[Start of RECORDS SUPPLIED]

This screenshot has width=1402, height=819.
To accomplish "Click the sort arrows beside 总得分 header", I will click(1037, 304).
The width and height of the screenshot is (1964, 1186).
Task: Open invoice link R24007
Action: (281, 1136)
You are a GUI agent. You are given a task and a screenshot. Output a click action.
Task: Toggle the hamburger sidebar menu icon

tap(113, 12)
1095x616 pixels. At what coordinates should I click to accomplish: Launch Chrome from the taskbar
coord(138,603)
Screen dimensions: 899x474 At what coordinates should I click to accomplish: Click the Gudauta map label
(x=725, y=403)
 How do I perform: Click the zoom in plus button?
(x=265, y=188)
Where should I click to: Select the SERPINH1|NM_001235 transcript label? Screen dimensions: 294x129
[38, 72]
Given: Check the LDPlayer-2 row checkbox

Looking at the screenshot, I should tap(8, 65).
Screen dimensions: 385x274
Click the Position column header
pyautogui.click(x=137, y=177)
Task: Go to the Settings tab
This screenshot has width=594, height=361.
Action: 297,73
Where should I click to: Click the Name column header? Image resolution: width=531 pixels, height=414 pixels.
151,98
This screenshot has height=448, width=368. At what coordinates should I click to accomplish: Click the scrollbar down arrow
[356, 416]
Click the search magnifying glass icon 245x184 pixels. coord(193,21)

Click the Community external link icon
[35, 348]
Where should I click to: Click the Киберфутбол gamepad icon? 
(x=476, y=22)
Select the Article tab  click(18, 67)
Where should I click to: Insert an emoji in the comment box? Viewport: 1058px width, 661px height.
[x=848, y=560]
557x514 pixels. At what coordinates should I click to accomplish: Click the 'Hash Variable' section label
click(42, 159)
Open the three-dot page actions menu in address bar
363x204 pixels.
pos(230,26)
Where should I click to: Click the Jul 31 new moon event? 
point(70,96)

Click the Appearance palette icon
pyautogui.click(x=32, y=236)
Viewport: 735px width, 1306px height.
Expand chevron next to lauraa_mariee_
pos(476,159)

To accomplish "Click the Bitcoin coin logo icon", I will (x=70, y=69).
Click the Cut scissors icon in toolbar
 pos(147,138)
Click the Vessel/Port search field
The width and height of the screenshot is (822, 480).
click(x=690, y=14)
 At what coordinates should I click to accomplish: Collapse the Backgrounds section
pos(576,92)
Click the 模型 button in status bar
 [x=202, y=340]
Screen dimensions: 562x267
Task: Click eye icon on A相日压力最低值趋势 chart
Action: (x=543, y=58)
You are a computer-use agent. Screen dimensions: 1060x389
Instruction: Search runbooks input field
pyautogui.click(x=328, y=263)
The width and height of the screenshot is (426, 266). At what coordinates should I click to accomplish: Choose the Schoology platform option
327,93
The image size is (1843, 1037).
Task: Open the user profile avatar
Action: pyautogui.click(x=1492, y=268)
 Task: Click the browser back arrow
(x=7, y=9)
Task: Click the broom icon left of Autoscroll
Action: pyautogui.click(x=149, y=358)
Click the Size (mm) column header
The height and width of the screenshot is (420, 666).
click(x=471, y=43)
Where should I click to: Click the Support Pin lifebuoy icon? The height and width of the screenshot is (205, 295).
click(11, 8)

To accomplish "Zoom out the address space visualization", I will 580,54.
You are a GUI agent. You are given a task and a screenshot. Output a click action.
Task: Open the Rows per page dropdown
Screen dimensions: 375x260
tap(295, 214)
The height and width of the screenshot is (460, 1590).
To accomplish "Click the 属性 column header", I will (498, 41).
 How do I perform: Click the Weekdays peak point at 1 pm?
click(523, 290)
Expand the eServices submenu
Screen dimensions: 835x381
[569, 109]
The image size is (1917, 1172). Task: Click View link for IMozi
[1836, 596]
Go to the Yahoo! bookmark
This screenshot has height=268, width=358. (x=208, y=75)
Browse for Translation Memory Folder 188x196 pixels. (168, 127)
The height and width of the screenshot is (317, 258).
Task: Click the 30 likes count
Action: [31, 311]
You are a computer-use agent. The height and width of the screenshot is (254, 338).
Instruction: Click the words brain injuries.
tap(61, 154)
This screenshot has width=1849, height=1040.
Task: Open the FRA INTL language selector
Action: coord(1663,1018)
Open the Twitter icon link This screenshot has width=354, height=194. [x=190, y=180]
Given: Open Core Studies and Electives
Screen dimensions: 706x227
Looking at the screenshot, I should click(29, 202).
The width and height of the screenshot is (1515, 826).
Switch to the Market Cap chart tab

[End of RECORDS SUPPLIED]

--- WHAT YOU ARE ASKED TO DO ---
State how many lines of the data above contain the string "link", counting only case-sensitive matches, and give the number alone.

--- WORKED SOLUTION ---
4